When we got married we picked a bunch of numbers to put down on a regular basis, paid our cash and waited and waited some more, oh how patiently we’ve waited. Needless to say, we’re still waiting.
A number of years ago the Lottery corporations got together and decided we needed to have fun twice a week, so they added a Wednesday draw to the 6/49; it was a weighty decision to make. Do we just stick with our regular Saturday draw or go to the twice a week variety. This would mean doubling our investment, with a less than solid rate of return. Superstition won out, how could I look at myself the next day if I should happen to notice my numbers won on the Wednesday draw, and I only had tickets for Saturday.
So we paid, we checked and we then tossed out. There have been a few wins over the years 60 dollars here, 80 dollars there, once even a thousand on the extra, which coincided with car insurance time (not to look a gift horse in the mouth). But Alas, there have been no millions, no smiling pictures in the paper accepting our cheque. No newspaper articles about how we’ve won it big and have big plans.
By far the Lotto Corporation has made much more from us, than we from it. Which brings us to tomorrow’s draw, the NEW 6/49! Bigger jackpots! A New prize category! Double the price!!! That’s right, now instead of a loonie, it will take a twoonie to chase your dreams. Making for an inflationary spiral of 50%, this in an industry that sells what? A chance at random fate?
Checking in with my local newsstand bookie, he tells me there is quite a backlash to this change. Customers are set in their ways; they were comfortable with the old way, simply plop down a dollar and hope for the best. Now it’s more like you're selecting your RRSP portfolio, should I have shares in 6/49, a little BC49 and maybe a couple of options on the Super 7. Suddenly the painless ten dollars a week will become twenty. All for a little square piece of paper with numbers on it, no service, no product, just random fate.
I’m told many of the old time players in Podunk will be cutting back on their numbers, halving the usual dollar amount spent. I’ve eavesdropped on their conversations as they berate the poor clerk, calling the change nothing but cash grab from the lottery corp. How long will they stay with their rebellion is anyone’s guess. Once the jackpot reaches the dizzying heights of the 20 or 30 millions we’ll all be back I’m sure.

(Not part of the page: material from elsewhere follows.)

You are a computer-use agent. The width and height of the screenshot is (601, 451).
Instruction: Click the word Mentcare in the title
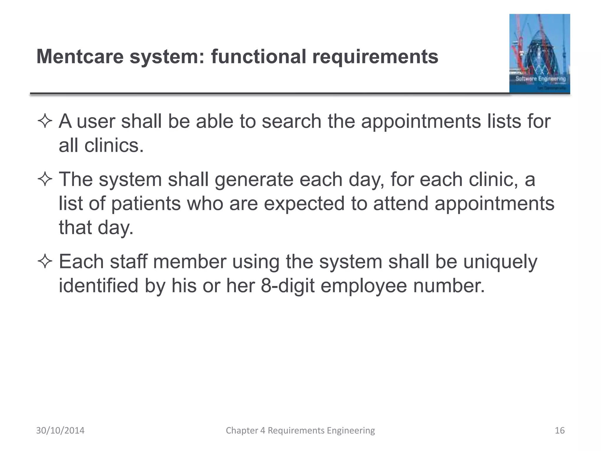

But for now it’s cost cutting time. I’ll be going over my numbers and picking my real, real favorites and then place half of them on a new play card. The rest I’ll put away far, far away, where I can’t see them ever again. Fortunately my memory is not the encyclopedic trap that knows every number I’ve ever played. So while I may feel a familiar twinge if I see six numbers that I think I recognize, I’ll be sufficiently unsure as to not worry about it. And believe it when I tell you, I’m not going to go back to check, there will be no need for me to see which ones I used to play, no one should tempt fate that much.
So while it’s true that we can’t win without a ticket, the other side of that argument is that we only need one set of numbers to win! For now I'm taking a voluntary tax cut, on my voluntary tax donations. All I can say is I hope my number comes up real soon, to spare me any more of these hard, hard decisions of life!